The Mental Model

The SDK has one job. Take the Python you write, validate it, and produce static config files that the gateway reads on boot. You never write driver code, never touch MQTT, never manage certificates. You describe what you want, and the gateway does the work.

What you write

A Scadable project is a directory of Python files. Devices go in devices/, controllers in controllers/, ML models in models/. Each file declares classes that describe a piece of your system.
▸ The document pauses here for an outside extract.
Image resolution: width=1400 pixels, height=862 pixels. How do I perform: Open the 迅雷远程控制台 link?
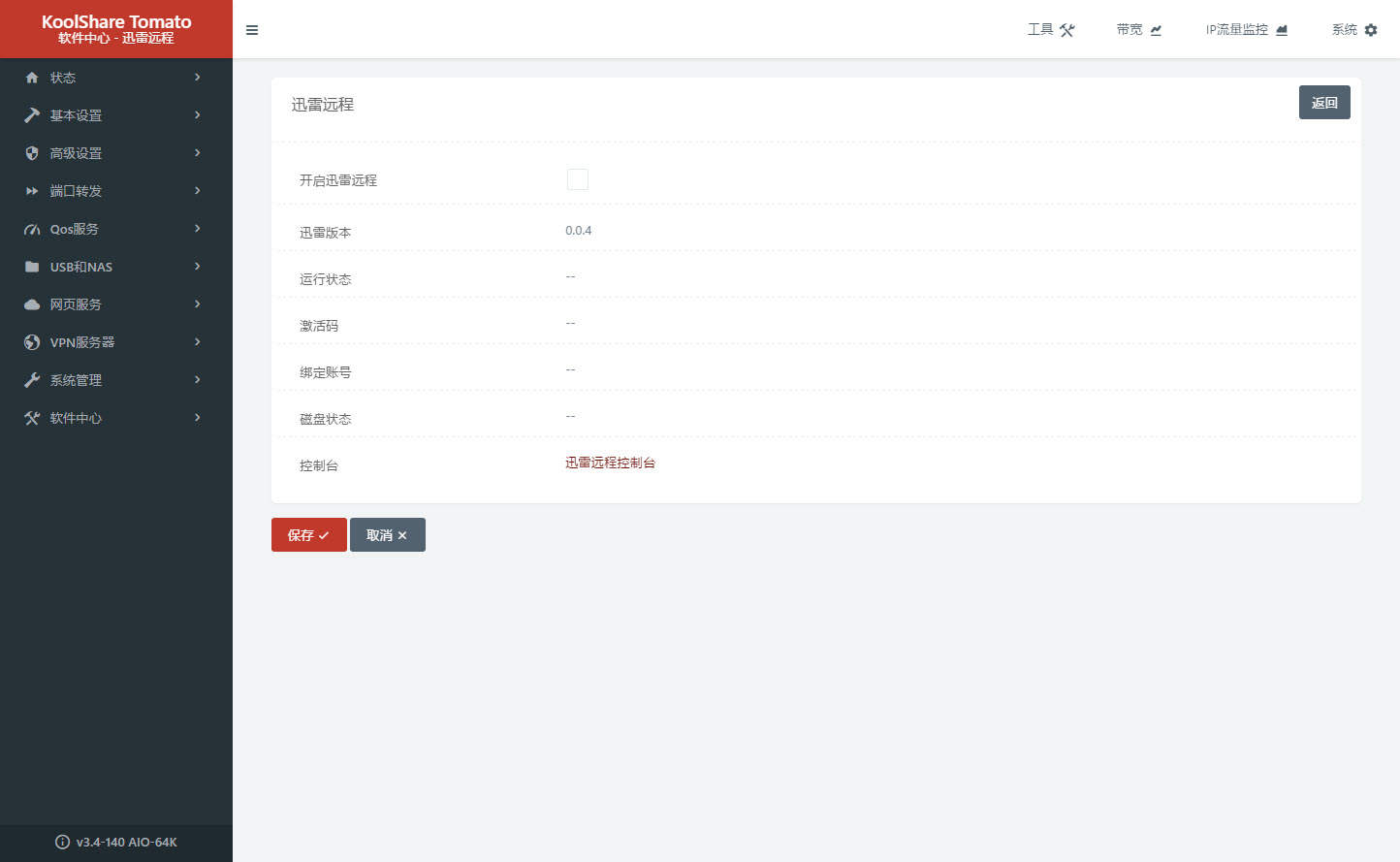click(x=610, y=463)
from scadable import Device, Register, modbus_tcp, every, SECONDS

class TempSensor(Device):
    id = "temp-1"
    connection = modbus_tcp(host="192.168.1.50", port=502, slave=1)
    poll = every(5, SECONDS)
    registers = [
        Register(40001, "temperature", unit="C", scale=0.1),
    ]

That is the whole device. No imports of pymodbus, no socket setup, no callback hell. The compiler reads this declaration and produces a config file the gateway driver picks up.

The pipeline

When you run scadable compile, four things happen:

  1. Discover. The compiler walks devices/, controllers/, and models/ and lists every Python file.
  2. Parse. Each file is read as an abstract syntax tree. Class declarations get pulled out, attributes extracted. Your code is never executed at compile time.
  3. Validate. The compiler cross-checks references (controllers can only refer to devices that exist), confirms register addresses are in valid ranges, and runs target-capability checks (no dtype="float64" on RTOS).
  4. Emit. Validated declarations get written as YAML driver configs, a JSON manifest, and a bundle.tar.gz with everything inside.

What you ship

After scadable compile, your out/ directory looks like this:

out/
├── drivers/
│   ├── temp-1.yaml
│   └── pressure-1.yaml
├── manifest.json
└── bundle.tar.gz

You copy bundle.tar.gz to the gateway, restart the systemd unit, and the gateway driver subprocess starts polling. That is the full deploy.

Why declarative

Industrial code that fails in production almost always fails because of side effects you didn't see coming. A driver that crashes on a malformed packet, a callback that takes a lock you forgot, a thread that leaks when the network drops.

The SDK makes side effects impossible to write. Your Python file says "I want to read register 40001 every 5 seconds." It does not start any threads, open any sockets, or import anything that could. The gateway runtime owns all the side effects, and we test it with vendor-grade rigor so you do not have to.

Targets

The same Python compiles to artifacts for three runtime targets:

  • linux is the production target today. Runs on Raspberry Pi, industrial PCs, anything with systemd.
  • esp32 is preview. The DSL accepts the target and the validator runs full capability checks, but the runtime ships in a future release.
  • rtos is preview, same status as esp32.

You can author your project for esp32 today and scadable verify will tell you if any of your devices use protocols or data types the ESP cannot handle.